**DATA SECTION**
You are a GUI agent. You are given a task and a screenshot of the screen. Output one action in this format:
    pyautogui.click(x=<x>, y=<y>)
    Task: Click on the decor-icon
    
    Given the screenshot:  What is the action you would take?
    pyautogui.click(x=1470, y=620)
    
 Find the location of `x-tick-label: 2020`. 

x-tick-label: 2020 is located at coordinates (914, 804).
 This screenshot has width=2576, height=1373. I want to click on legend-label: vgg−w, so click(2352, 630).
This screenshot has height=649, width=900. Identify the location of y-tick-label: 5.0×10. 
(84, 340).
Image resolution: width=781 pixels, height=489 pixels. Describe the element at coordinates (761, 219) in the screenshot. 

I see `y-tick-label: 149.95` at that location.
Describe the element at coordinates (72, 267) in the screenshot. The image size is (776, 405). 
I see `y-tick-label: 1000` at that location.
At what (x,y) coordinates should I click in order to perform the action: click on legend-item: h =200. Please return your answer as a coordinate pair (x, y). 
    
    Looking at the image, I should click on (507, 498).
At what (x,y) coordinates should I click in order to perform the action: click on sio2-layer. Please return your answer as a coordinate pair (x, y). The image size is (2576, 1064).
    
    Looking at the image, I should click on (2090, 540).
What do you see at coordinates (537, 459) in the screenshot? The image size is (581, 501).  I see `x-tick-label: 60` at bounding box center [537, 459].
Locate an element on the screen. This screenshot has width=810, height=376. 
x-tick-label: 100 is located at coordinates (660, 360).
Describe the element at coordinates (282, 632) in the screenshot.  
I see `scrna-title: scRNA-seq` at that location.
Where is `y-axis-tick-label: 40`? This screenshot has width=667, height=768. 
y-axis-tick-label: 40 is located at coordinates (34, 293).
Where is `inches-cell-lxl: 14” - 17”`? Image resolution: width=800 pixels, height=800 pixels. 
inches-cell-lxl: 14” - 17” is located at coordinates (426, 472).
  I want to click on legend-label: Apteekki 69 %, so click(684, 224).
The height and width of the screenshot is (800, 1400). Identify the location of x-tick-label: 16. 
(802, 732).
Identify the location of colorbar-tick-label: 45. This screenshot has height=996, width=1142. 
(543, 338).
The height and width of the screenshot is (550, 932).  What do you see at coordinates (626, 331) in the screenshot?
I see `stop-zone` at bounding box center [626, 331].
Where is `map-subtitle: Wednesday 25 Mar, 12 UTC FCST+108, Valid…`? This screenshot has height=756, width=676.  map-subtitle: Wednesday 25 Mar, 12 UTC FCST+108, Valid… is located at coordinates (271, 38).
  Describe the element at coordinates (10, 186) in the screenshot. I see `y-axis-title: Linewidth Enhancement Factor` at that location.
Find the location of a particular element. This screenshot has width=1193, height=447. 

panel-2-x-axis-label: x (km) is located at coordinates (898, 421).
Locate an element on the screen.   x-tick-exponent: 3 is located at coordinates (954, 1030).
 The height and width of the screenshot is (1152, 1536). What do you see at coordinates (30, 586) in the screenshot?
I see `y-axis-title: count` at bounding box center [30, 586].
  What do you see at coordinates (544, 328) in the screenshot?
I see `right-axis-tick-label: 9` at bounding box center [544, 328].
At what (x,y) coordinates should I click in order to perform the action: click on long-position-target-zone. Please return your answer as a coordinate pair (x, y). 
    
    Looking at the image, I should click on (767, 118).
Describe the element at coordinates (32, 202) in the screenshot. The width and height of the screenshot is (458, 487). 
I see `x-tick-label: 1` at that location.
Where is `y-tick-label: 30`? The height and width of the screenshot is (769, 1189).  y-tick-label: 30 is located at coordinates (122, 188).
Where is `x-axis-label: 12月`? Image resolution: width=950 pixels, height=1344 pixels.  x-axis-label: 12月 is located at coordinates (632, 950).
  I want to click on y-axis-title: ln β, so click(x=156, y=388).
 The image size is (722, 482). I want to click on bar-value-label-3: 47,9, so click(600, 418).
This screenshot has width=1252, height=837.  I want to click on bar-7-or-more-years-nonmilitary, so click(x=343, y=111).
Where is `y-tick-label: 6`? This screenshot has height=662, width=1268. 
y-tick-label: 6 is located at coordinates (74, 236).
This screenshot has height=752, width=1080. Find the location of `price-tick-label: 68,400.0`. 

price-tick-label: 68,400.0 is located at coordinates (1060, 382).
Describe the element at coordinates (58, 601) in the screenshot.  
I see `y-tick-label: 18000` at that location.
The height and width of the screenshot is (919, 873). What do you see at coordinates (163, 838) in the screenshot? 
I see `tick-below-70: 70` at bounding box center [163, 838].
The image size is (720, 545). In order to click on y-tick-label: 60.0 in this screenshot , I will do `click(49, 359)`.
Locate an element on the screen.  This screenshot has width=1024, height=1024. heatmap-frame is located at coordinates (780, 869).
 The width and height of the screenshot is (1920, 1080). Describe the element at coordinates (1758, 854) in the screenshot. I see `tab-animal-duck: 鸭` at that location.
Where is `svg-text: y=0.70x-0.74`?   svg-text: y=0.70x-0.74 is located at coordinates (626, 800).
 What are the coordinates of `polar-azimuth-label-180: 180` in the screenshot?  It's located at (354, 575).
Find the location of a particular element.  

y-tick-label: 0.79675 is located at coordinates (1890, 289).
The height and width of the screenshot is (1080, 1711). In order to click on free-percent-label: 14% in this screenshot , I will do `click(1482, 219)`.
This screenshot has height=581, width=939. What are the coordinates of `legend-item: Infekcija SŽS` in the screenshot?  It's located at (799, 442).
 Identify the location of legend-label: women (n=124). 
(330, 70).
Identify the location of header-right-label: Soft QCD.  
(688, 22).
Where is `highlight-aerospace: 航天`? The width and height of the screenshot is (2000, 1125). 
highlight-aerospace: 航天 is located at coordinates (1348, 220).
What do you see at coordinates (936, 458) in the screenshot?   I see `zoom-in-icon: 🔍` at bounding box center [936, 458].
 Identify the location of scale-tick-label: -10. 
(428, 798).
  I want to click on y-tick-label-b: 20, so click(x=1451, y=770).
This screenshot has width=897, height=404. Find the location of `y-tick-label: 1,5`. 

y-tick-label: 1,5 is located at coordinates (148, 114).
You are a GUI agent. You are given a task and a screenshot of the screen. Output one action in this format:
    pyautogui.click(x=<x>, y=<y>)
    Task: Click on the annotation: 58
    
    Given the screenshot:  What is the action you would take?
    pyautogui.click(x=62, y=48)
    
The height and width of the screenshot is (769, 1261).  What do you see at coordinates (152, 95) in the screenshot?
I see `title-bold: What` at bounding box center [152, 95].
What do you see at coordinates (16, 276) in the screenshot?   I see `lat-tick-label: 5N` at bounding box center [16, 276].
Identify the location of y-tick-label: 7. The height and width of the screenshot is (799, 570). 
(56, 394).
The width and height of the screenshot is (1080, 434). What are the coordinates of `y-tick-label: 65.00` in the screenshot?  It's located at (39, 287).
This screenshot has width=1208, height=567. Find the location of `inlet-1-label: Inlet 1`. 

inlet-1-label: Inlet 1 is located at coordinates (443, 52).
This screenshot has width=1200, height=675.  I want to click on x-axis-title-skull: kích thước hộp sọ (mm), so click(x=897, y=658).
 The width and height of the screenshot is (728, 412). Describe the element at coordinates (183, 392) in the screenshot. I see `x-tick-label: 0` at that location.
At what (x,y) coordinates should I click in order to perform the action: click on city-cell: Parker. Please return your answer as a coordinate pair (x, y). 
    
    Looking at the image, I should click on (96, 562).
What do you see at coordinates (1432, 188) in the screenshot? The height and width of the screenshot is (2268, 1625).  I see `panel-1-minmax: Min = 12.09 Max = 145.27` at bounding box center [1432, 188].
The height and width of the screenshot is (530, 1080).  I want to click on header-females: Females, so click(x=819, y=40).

**ASSIGNMENT**
Copy the records above word for word, from first to last.

**OUTPUT OF THE TASK**
You are a GUI agent. You are given a task and a screenshot of the screen. Output one action in this format:
    pyautogui.click(x=<x>, y=<y>)
    Task: Click on the decor-icon
    
    Given the screenshot:  What is the action you would take?
    pyautogui.click(x=1470, y=620)
    
 Find the location of `x-tick-label: 2020`. 

x-tick-label: 2020 is located at coordinates (914, 804).
 This screenshot has width=2576, height=1373. I want to click on legend-label: vgg−w, so click(2352, 630).
This screenshot has height=649, width=900. Identify the location of y-tick-label: 5.0×10. 
(84, 340).
Image resolution: width=781 pixels, height=489 pixels. Describe the element at coordinates (761, 219) in the screenshot. 

I see `y-tick-label: 149.95` at that location.
Describe the element at coordinates (72, 267) in the screenshot. The image size is (776, 405). 
I see `y-tick-label: 1000` at that location.
At what (x,y) coordinates should I click in order to perform the action: click on legend-item: h =200. Please return your answer as a coordinate pair (x, y). 
    
    Looking at the image, I should click on (507, 498).
At what (x,y) coordinates should I click in order to perform the action: click on sio2-layer. Please return your answer as a coordinate pair (x, y). The image size is (2576, 1064).
    
    Looking at the image, I should click on (2090, 540).
What do you see at coordinates (537, 459) in the screenshot? The image size is (581, 501).  I see `x-tick-label: 60` at bounding box center [537, 459].
Locate an element on the screen. This screenshot has width=810, height=376. 
x-tick-label: 100 is located at coordinates (660, 360).
Describe the element at coordinates (282, 632) in the screenshot.  
I see `scrna-title: scRNA-seq` at that location.
Where is `y-axis-tick-label: 40`? This screenshot has width=667, height=768. 
y-axis-tick-label: 40 is located at coordinates (34, 293).
Where is `inches-cell-lxl: 14” - 17”`? Image resolution: width=800 pixels, height=800 pixels. 
inches-cell-lxl: 14” - 17” is located at coordinates (426, 472).
  I want to click on legend-label: Apteekki 69 %, so click(684, 224).
The height and width of the screenshot is (800, 1400). Identify the location of x-tick-label: 16. 
(802, 732).
Identify the location of colorbar-tick-label: 45. This screenshot has height=996, width=1142. 
(543, 338).
The height and width of the screenshot is (550, 932).  What do you see at coordinates (626, 331) in the screenshot?
I see `stop-zone` at bounding box center [626, 331].
Where is `map-subtitle: Wednesday 25 Mar, 12 UTC FCST+108, Valid…`? This screenshot has height=756, width=676.  map-subtitle: Wednesday 25 Mar, 12 UTC FCST+108, Valid… is located at coordinates (271, 38).
  Describe the element at coordinates (10, 186) in the screenshot. I see `y-axis-title: Linewidth Enhancement Factor` at that location.
Find the location of a particular element. This screenshot has width=1193, height=447. 

panel-2-x-axis-label: x (km) is located at coordinates (898, 421).
Locate an element on the screen.   x-tick-exponent: 3 is located at coordinates (954, 1030).
 The height and width of the screenshot is (1152, 1536). What do you see at coordinates (30, 586) in the screenshot?
I see `y-axis-title: count` at bounding box center [30, 586].
  What do you see at coordinates (544, 328) in the screenshot?
I see `right-axis-tick-label: 9` at bounding box center [544, 328].
At what (x,y) coordinates should I click in order to perform the action: click on long-position-target-zone. Please return your answer as a coordinate pair (x, y). 
    
    Looking at the image, I should click on (767, 118).
Describe the element at coordinates (32, 202) in the screenshot. The width and height of the screenshot is (458, 487). 
I see `x-tick-label: 1` at that location.
Where is `y-tick-label: 30`? The height and width of the screenshot is (769, 1189).  y-tick-label: 30 is located at coordinates (122, 188).
Where is `x-axis-label: 12月`? Image resolution: width=950 pixels, height=1344 pixels.  x-axis-label: 12月 is located at coordinates (632, 950).
  I want to click on y-axis-title: ln β, so click(x=156, y=388).
 The image size is (722, 482). I want to click on bar-value-label-3: 47,9, so click(600, 418).
This screenshot has width=1252, height=837.  I want to click on bar-7-or-more-years-nonmilitary, so click(x=343, y=111).
Where is `y-tick-label: 6`? This screenshot has height=662, width=1268. 
y-tick-label: 6 is located at coordinates (74, 236).
This screenshot has height=752, width=1080. Find the location of `price-tick-label: 68,400.0`. 

price-tick-label: 68,400.0 is located at coordinates (1060, 382).
Describe the element at coordinates (58, 601) in the screenshot.  
I see `y-tick-label: 18000` at that location.
The height and width of the screenshot is (919, 873). What do you see at coordinates (163, 838) in the screenshot? 
I see `tick-below-70: 70` at bounding box center [163, 838].
The image size is (720, 545). In order to click on y-tick-label: 60.0 in this screenshot , I will do `click(49, 359)`.
Locate an element on the screen.  This screenshot has width=1024, height=1024. heatmap-frame is located at coordinates (780, 869).
 The width and height of the screenshot is (1920, 1080). Describe the element at coordinates (1758, 854) in the screenshot. I see `tab-animal-duck: 鸭` at that location.
Where is `svg-text: y=0.70x-0.74`?   svg-text: y=0.70x-0.74 is located at coordinates (626, 800).
 What are the coordinates of `polar-azimuth-label-180: 180` in the screenshot?  It's located at (354, 575).
Find the location of a particular element.  

y-tick-label: 0.79675 is located at coordinates (1890, 289).
The height and width of the screenshot is (1080, 1711). In order to click on free-percent-label: 14% in this screenshot , I will do `click(1482, 219)`.
This screenshot has height=581, width=939. What are the coordinates of `legend-item: Infekcija SŽS` in the screenshot?  It's located at (799, 442).
 Identify the location of legend-label: women (n=124). 
(330, 70).
Identify the location of header-right-label: Soft QCD.  
(688, 22).
Where is `highlight-aerospace: 航天`? The width and height of the screenshot is (2000, 1125). 
highlight-aerospace: 航天 is located at coordinates (1348, 220).
What do you see at coordinates (936, 458) in the screenshot?   I see `zoom-in-icon: 🔍` at bounding box center [936, 458].
 Identify the location of scale-tick-label: -10. 
(428, 798).
  I want to click on y-tick-label-b: 20, so click(x=1451, y=770).
This screenshot has width=897, height=404. Find the location of `y-tick-label: 1,5`. 

y-tick-label: 1,5 is located at coordinates (148, 114).
You are a GUI agent. You are given a task and a screenshot of the screen. Output one action in this format:
    pyautogui.click(x=<x>, y=<y>)
    Task: Click on the annotation: 58
    
    Given the screenshot:  What is the action you would take?
    pyautogui.click(x=62, y=48)
    
The height and width of the screenshot is (769, 1261).  What do you see at coordinates (152, 95) in the screenshot?
I see `title-bold: What` at bounding box center [152, 95].
What do you see at coordinates (16, 276) in the screenshot?   I see `lat-tick-label: 5N` at bounding box center [16, 276].
Identify the location of y-tick-label: 7. The height and width of the screenshot is (799, 570). 
(56, 394).
The width and height of the screenshot is (1080, 434). What are the coordinates of `y-tick-label: 65.00` in the screenshot?  It's located at (39, 287).
This screenshot has width=1208, height=567. Find the location of `inlet-1-label: Inlet 1`. 

inlet-1-label: Inlet 1 is located at coordinates (443, 52).
This screenshot has width=1200, height=675.  I want to click on x-axis-title-skull: kích thước hộp sọ (mm), so click(x=897, y=658).
 The width and height of the screenshot is (728, 412). Describe the element at coordinates (183, 392) in the screenshot. I see `x-tick-label: 0` at that location.
At what (x,y) coordinates should I click in order to perform the action: click on city-cell: Parker. Please return your answer as a coordinate pair (x, y). 
    
    Looking at the image, I should click on (96, 562).
What do you see at coordinates (1432, 188) in the screenshot? The height and width of the screenshot is (2268, 1625).  I see `panel-1-minmax: Min = 12.09 Max = 145.27` at bounding box center [1432, 188].
The height and width of the screenshot is (530, 1080).  I want to click on header-females: Females, so click(x=819, y=40).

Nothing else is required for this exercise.